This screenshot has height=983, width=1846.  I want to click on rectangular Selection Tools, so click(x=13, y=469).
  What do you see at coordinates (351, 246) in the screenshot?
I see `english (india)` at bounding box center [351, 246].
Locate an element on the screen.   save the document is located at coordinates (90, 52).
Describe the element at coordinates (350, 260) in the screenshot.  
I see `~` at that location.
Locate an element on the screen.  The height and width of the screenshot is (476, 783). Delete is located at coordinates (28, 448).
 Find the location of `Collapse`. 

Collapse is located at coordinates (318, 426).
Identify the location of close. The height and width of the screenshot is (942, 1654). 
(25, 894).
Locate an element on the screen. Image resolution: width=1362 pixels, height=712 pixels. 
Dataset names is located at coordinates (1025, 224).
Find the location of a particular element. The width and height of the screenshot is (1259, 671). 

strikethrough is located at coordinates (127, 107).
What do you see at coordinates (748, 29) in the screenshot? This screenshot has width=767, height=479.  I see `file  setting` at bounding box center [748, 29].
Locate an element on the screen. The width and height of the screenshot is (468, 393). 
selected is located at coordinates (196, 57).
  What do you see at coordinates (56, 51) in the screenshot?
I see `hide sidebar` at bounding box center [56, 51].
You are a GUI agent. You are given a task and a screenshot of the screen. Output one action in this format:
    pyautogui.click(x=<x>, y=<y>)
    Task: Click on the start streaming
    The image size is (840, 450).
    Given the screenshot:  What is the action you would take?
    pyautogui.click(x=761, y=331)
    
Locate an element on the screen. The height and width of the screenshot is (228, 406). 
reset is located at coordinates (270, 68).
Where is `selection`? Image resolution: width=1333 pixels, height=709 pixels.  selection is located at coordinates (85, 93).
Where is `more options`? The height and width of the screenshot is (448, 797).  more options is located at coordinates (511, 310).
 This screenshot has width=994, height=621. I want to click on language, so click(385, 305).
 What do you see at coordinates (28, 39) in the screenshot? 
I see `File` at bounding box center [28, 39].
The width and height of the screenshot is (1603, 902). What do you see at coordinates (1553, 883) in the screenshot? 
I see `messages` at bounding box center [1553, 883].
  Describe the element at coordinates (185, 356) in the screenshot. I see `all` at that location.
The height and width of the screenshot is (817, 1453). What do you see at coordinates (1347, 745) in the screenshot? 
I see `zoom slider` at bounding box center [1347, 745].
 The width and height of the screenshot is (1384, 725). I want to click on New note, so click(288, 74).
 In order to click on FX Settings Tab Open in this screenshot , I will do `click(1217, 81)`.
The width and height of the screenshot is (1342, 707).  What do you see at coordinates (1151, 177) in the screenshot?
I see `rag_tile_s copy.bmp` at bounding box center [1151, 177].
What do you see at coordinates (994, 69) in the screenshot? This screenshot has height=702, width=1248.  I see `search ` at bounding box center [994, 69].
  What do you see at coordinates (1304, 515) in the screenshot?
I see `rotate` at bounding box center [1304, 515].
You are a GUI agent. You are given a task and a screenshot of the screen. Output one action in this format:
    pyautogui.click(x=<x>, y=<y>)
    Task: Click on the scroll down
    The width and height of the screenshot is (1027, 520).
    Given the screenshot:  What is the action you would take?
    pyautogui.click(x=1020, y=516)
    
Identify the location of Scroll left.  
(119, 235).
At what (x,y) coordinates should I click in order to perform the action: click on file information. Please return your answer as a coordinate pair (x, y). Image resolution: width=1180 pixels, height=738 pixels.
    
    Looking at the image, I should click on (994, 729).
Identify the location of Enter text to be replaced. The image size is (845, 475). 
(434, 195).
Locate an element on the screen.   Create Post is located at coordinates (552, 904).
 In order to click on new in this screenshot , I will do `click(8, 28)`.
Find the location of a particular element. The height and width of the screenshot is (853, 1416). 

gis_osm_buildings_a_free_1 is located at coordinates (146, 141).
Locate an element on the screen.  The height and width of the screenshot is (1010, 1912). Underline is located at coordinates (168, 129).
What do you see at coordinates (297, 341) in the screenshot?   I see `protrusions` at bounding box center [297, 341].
+ + + +
Copy out the items above word for word, starting at the line that contains "coordinates (28, 448)." and ending with the line that contains "center [28, 39].", both included.

▶ Response below:
Locate an element on the screen.  The height and width of the screenshot is (476, 783). Delete is located at coordinates (28, 448).
 Find the location of `Collapse`. 

Collapse is located at coordinates (318, 426).
Identify the location of close. The height and width of the screenshot is (942, 1654). 
(25, 894).
Locate an element on the screen. Image resolution: width=1362 pixels, height=712 pixels. 
Dataset names is located at coordinates (1025, 224).
Find the location of a particular element. The width and height of the screenshot is (1259, 671). 

strikethrough is located at coordinates (127, 107).
What do you see at coordinates (748, 29) in the screenshot? This screenshot has width=767, height=479.  I see `file  setting` at bounding box center [748, 29].
Locate an element on the screen. The width and height of the screenshot is (468, 393). 
selected is located at coordinates (196, 57).
  What do you see at coordinates (56, 51) in the screenshot?
I see `hide sidebar` at bounding box center [56, 51].
You are a GUI agent. You are given a task and a screenshot of the screen. Output one action in this format:
    pyautogui.click(x=<x>, y=<y>)
    Task: Click on the start streaming
    The image size is (840, 450).
    Given the screenshot:  What is the action you would take?
    pyautogui.click(x=761, y=331)
    
Locate an element on the screen. The height and width of the screenshot is (228, 406). 
reset is located at coordinates (270, 68).
Where is `selection`? Image resolution: width=1333 pixels, height=709 pixels.  selection is located at coordinates (85, 93).
Where is `more options`? The height and width of the screenshot is (448, 797).  more options is located at coordinates (511, 310).
 This screenshot has width=994, height=621. I want to click on language, so click(385, 305).
 What do you see at coordinates (28, 39) in the screenshot? 
I see `File` at bounding box center [28, 39].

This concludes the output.